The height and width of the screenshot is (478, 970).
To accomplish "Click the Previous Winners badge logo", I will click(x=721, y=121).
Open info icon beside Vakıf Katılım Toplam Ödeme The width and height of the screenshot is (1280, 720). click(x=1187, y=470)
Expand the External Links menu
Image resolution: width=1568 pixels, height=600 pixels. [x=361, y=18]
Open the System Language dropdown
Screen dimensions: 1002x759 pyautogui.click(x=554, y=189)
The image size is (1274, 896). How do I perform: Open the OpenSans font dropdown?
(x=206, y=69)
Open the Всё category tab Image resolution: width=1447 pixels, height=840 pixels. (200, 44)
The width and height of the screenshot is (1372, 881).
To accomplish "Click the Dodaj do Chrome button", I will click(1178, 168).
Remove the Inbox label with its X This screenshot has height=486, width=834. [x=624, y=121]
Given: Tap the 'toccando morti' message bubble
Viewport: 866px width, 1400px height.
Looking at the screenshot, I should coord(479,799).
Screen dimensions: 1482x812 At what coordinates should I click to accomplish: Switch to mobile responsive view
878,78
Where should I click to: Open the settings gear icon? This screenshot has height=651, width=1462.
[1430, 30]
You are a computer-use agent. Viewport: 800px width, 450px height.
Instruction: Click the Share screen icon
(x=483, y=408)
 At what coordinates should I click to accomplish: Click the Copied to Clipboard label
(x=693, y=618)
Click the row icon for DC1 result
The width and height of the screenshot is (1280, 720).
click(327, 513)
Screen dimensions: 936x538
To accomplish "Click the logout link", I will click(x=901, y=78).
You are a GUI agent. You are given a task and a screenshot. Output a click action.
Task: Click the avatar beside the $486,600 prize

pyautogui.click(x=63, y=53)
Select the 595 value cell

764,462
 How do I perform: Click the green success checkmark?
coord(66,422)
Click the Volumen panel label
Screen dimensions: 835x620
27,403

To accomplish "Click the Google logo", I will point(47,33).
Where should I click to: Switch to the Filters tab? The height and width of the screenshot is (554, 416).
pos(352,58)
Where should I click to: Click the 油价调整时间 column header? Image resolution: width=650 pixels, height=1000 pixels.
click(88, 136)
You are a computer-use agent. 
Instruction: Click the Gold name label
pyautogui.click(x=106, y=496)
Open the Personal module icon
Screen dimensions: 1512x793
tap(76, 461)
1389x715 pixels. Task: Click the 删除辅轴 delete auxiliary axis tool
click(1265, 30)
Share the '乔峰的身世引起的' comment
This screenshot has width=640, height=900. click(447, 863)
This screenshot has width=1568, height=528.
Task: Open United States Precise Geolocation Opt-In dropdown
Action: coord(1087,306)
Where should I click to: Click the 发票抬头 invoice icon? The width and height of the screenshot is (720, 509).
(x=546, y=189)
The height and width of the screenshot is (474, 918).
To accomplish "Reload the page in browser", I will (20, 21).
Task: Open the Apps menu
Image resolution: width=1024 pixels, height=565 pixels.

[Task statement]
Here the job is to set down exactly the lines of the material above that fall between the one with "At what coordinates should I click to accomplish: Click" and the one with "Task: Open the Apps menu", inclusive, and nothing beyond them.

[Response to the exercise]
 At what coordinates should I click to accomplish: Click the Copied to Clipboard label
(x=693, y=618)
Click the row icon for DC1 result
The width and height of the screenshot is (1280, 720).
click(327, 513)
Screen dimensions: 936x538
To accomplish "Click the logout link", I will click(x=901, y=78).
You are a GUI agent. You are given a task and a screenshot. Output a click action.
Task: Click the avatar beside the $486,600 prize

pyautogui.click(x=63, y=53)
Select the 595 value cell

764,462
 How do I perform: Click the green success checkmark?
coord(66,422)
Click the Volumen panel label
Screen dimensions: 835x620
27,403

To accomplish "Click the Google logo", I will point(47,33).
Where should I click to: Switch to the Filters tab? The height and width of the screenshot is (554, 416).
pos(352,58)
Where should I click to: Click the 油价调整时间 column header? Image resolution: width=650 pixels, height=1000 pixels.
click(88, 136)
You are a computer-use agent. 
Instruction: Click the Gold name label
pyautogui.click(x=106, y=496)
Open the Personal module icon
Screen dimensions: 1512x793
tap(76, 461)
1389x715 pixels. Task: Click the 删除辅轴 delete auxiliary axis tool
click(1265, 30)
Share the '乔峰的身世引起的' comment
This screenshot has width=640, height=900. click(447, 863)
This screenshot has width=1568, height=528.
Task: Open United States Precise Geolocation Opt-In dropdown
Action: coord(1087,306)
Where should I click to: Click the 发票抬头 invoice icon? The width and height of the screenshot is (720, 509).
(x=546, y=189)
The height and width of the screenshot is (474, 918).
To accomplish "Reload the page in browser", I will (20, 21).
Task: Open the Apps menu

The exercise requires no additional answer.